Consider also moving your own built-in objects and strings into ROM:
- User strings and objects can also be moved into ROM. You can also modify default Duktape built-ins, adding and removing properties, etc. For more details, see:
  - util/example_user_builtins1.yaml: examples of user builtins
  - src-input/builtins.yaml: documents some more format details
  - Repo Makefile duk-low-rom target: illustrates how to run configure.py with user builtins
Consider using lightfuncs for representing function properties of ROM built-ins.
- For custom built-ins you can use a "lightfunc" type for a property value directly.
- You can also request automatic lightfunc conversion for built-in function properties using --rom-auto-lightfunc. This saves around 15kB for Duktape built-ins.

Notes on pointer compression

Pointer compression can be applied throughout (where it matters) for three pointer types:

Compressed 16-bit Duktape heap pointers, assuming Duktape heap pointers can fit into 16 bits, e.g. max 256kB memory pool with 4-byte alignment
Compressed 16-bit function pointers, assuming C function pointers can fit into 16 bits
Compressed 16-bit non-Duktape-heap data pointers, assuming C data pointers can fit into 16 bits

Pointer compression can be quite slow because often memory mappings are not linear, so the required operations are not trivial. NULL also needs specific handling.

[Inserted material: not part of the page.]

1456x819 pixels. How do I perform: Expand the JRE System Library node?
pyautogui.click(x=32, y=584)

When ROM object/string support is enabled, pointer compression and decompression must support ROM pointer compression. This is done by reserving a range of 16-bit compressed pointer values to represent ROM pointers, and to use a ROM pointer table to compress/decompress ROM pointers. See examples/cmdline/duk_cmdline_lowmem.c for an example.

External string strategies (DUK_USE_EXTSTR_INTERN_CHECK)

The feature can be used in two basic ways:

You can anticipate a set of common strings, perhaps extracted by parsing source code, and build them statically into your program. The strings will then be available in the "text" section of your program. This works well if the set of common strings can be estimated well, e.g. if the program code you will run is mostly known in advance.
You can write strings to memory mapped flash when the hook is called. This is less portable but can be effective when the program you will run is not known in advance.

Note that:

Using an external string pointer for short strings (e.g. 3 chars or less) is counterproductive because the external pointer takes more room than the character data.

The Duktape built-in strings are available from prepared source metadata:

For example, dist/src/duk_source_meta.json, the builtin_strings_base64 contains the byte exact strings used, encoded with base-64.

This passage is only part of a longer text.